RECORD EXCERPTS below:
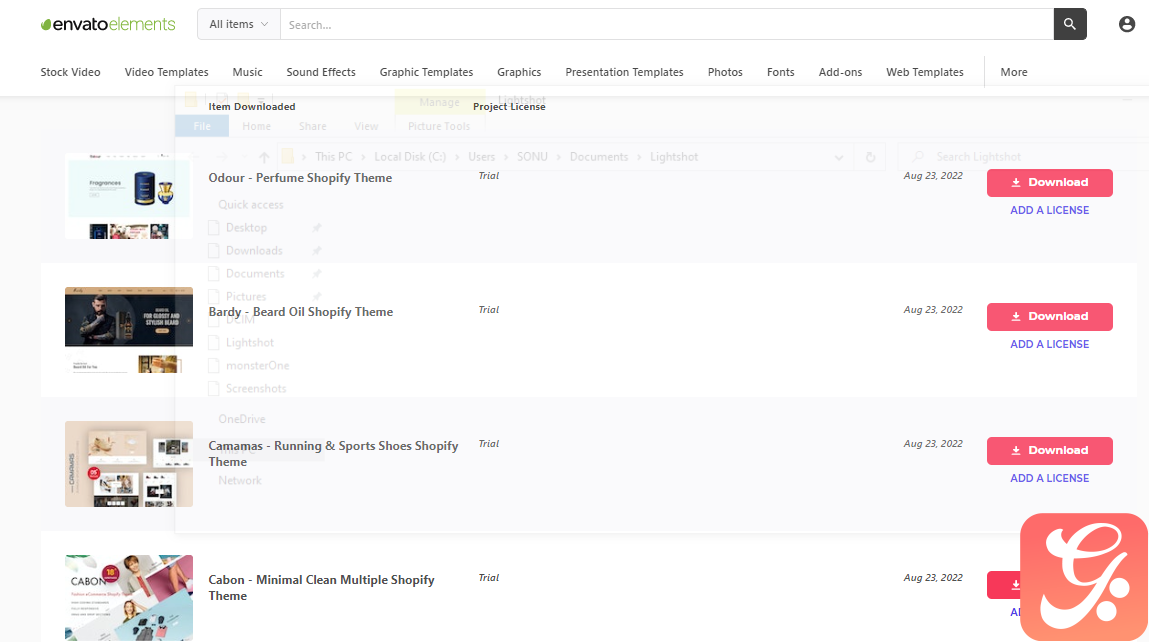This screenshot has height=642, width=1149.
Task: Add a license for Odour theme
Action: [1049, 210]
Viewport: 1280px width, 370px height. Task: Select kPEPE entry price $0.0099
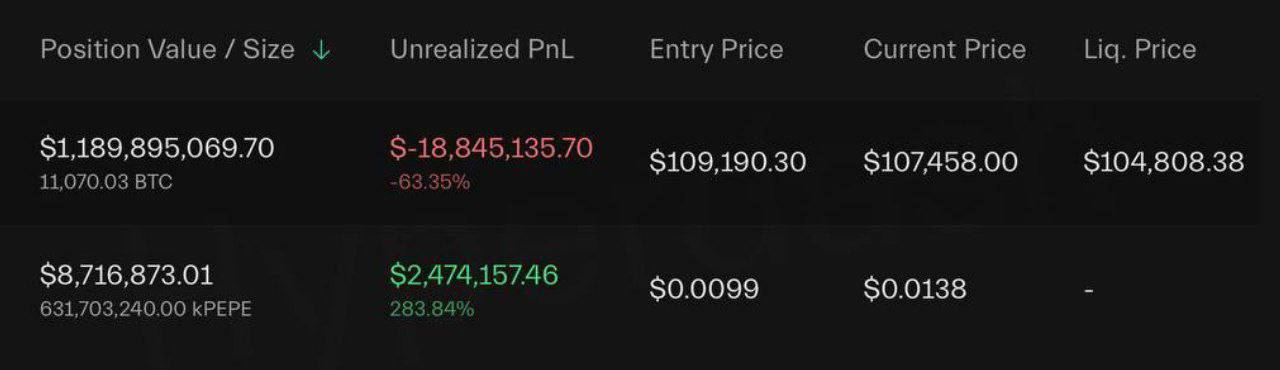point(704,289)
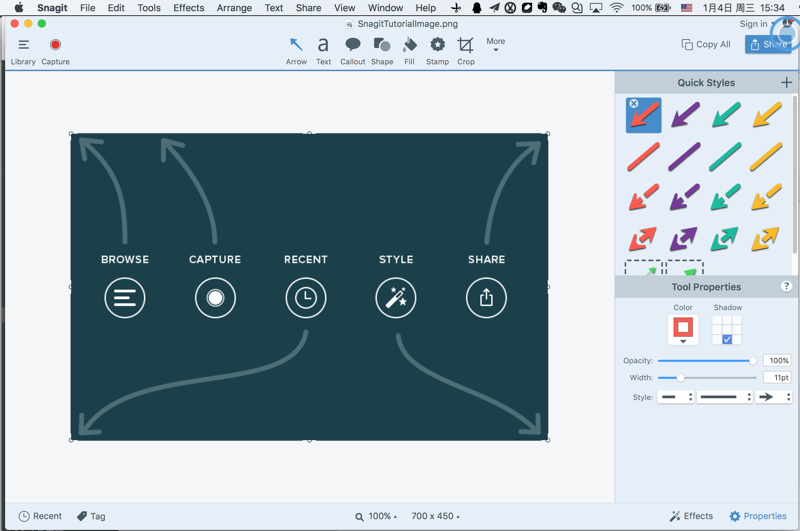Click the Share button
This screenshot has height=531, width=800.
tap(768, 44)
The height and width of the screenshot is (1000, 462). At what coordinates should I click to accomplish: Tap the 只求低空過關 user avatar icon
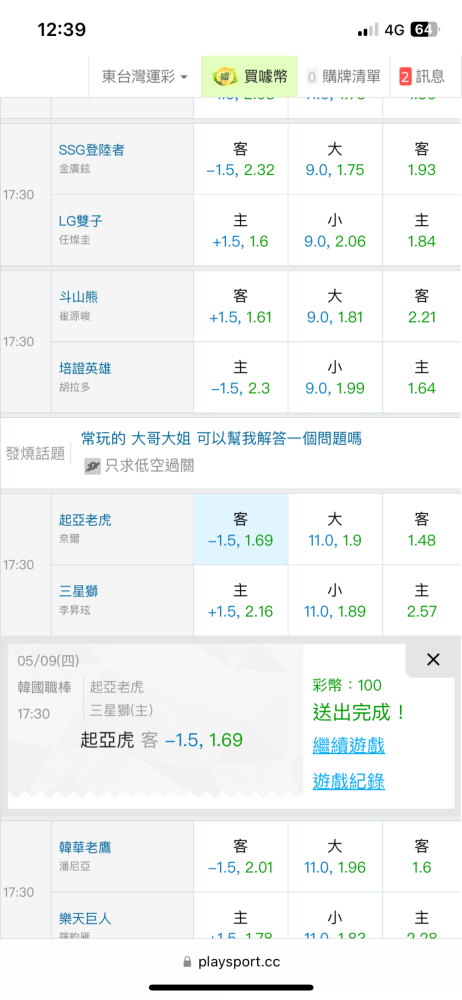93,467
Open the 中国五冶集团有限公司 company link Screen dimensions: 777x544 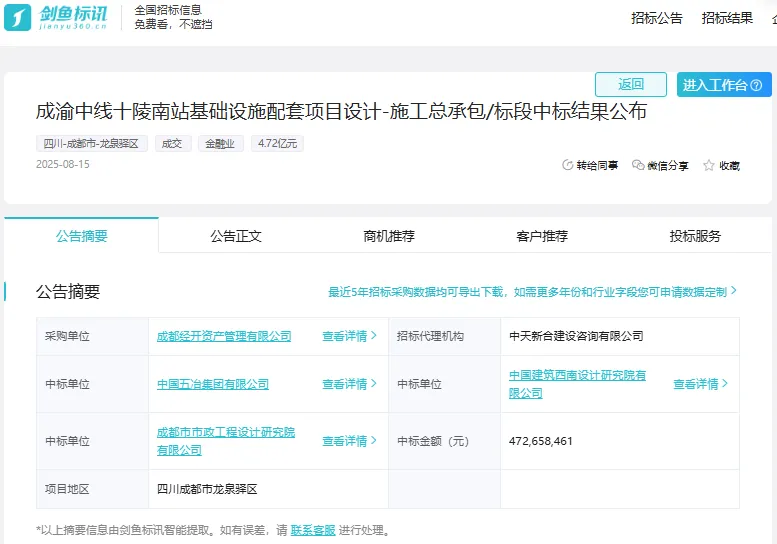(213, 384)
End of RECORD EXCERPTS.
RECORD EXCERPTS below:
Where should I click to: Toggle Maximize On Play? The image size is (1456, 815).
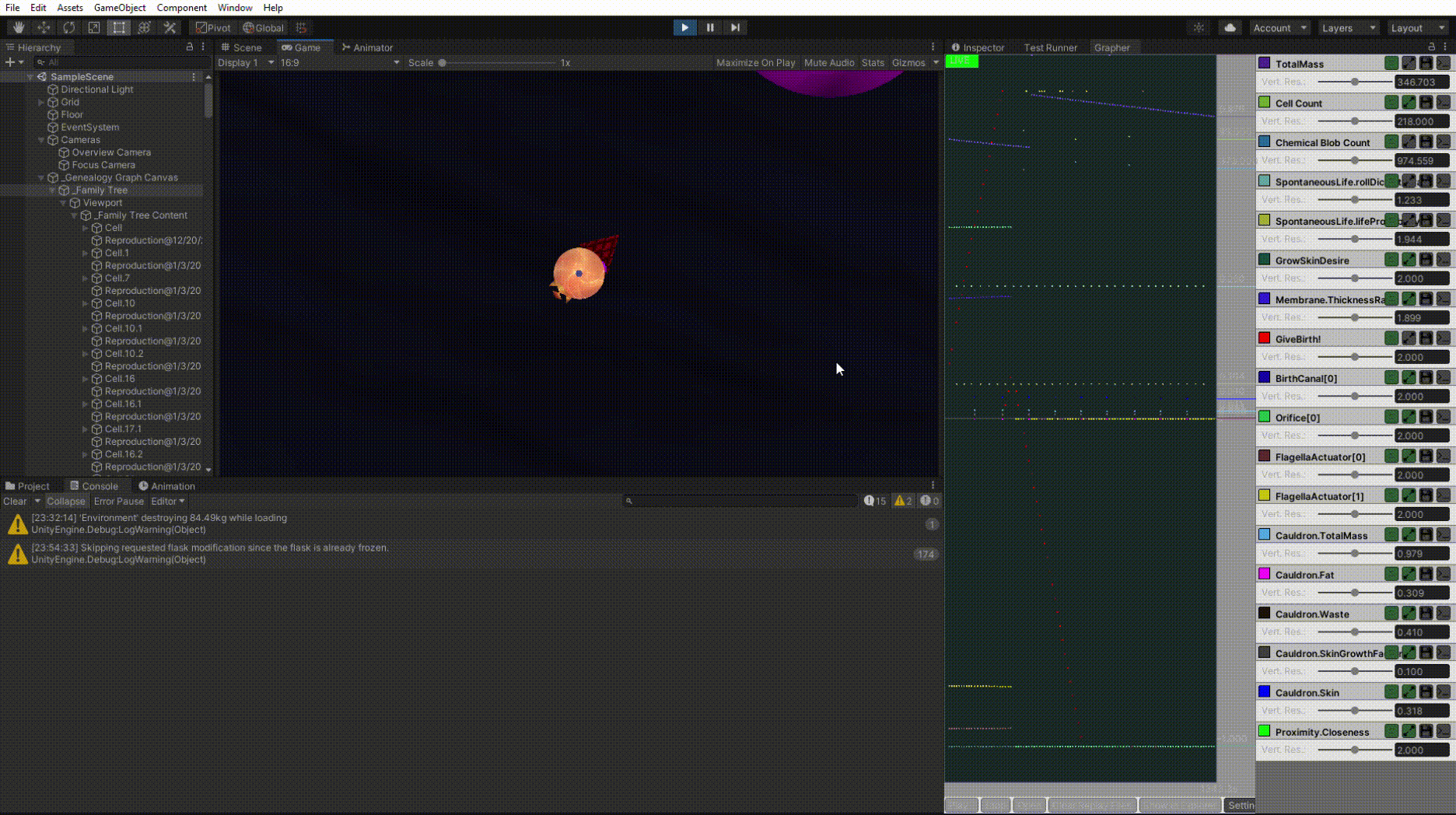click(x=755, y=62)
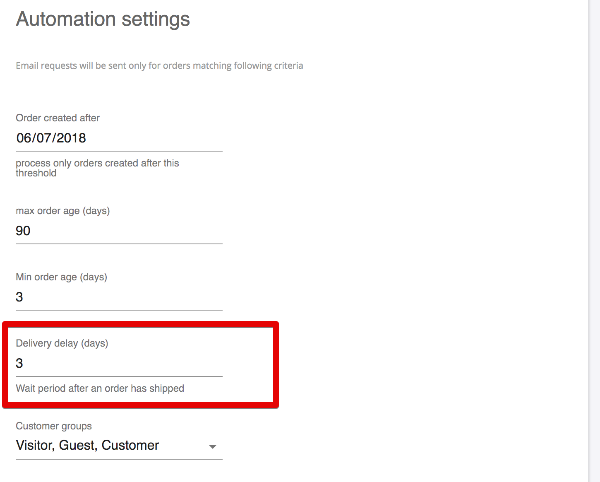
End of RECORD EXCERPTS.
RECORD EXCERPTS below:
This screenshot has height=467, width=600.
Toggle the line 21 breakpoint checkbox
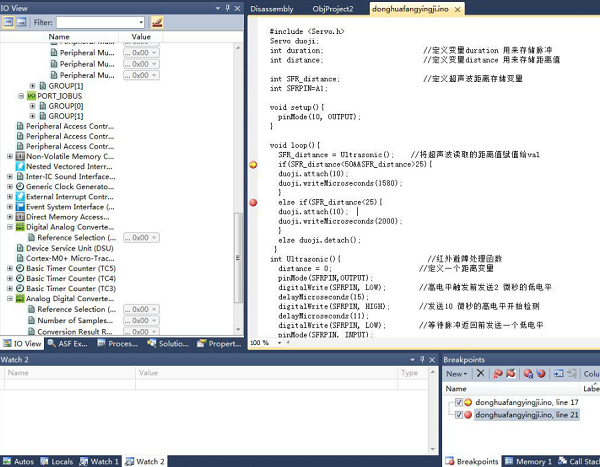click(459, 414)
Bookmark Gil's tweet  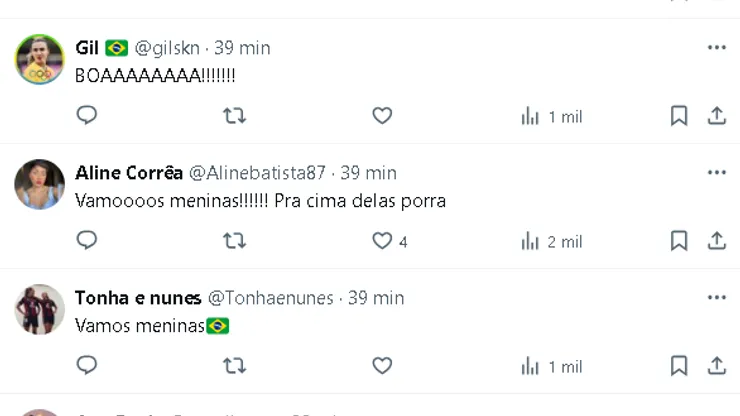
End of RECORD EXCERPTS.
INSTRUCTIONS TO FOLLOW –
Give back, exactly and without pictures, the stretch of the records above from the line containing "Toggle the line 21 breakpoint checkbox" through the line containing "Bookmark Gil's tweet", with both end lines included.

PROBLEM SOLUTION –
Toggle the line 21 breakpoint checkbox
click(459, 414)
Bookmark Gil's tweet  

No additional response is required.